General Observations:
Overall, I thought they badly needed a big play by the linebackers. London had some trouble in coverage and Rocky and Marcus had quiet games. With the secondary so beat up and the D Line sinking after a torrid start, they needed something from the guys in between. Facing a kid QB I thought one of them would have found a way to get to the passer, but Edwards wasn't sacked and got much more comfortable in the second half.

Spoke to a scout earlier last week who made what I thought was a great point. Put the 2006 Redskins offense - yeah, ho-hum, not a ton of points, but good ball control, very few giveaways (17) and sacks (19), - with the 2007 Redskins defense, and you have a sure fire NFC playoff team.
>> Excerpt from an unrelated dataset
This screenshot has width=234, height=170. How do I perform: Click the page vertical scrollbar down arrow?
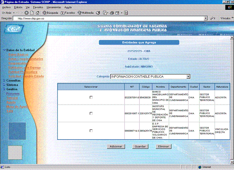click(232, 162)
The Defense has allowed 1 TD in the past two weeks - a short field score after a turnover - yet lost both games. (Way too many dropped INTs again this season). The Redskins are just 8-7 the past two seasons when holding opponents to 21 points or less.

The Road Ahead: The Redskins' final 4 opponents are a combined 30-18.

Believe it or not: All you "Anchorman" fans - Bob Mantooth was the replay official yesterday. Promise,. (Wes's long-lost brother perhaps?).

RIP: Didn't get a chance to see much news last week given all that was going on Redskins Park, but just found out Kevin DuBrow, lead signer for Quiet Riot, passed away the other day in his 50s. First concert I ever went to was Quiet Riot/Iron Maiden at the Baltimore Civic Center in like 1982. More sad news.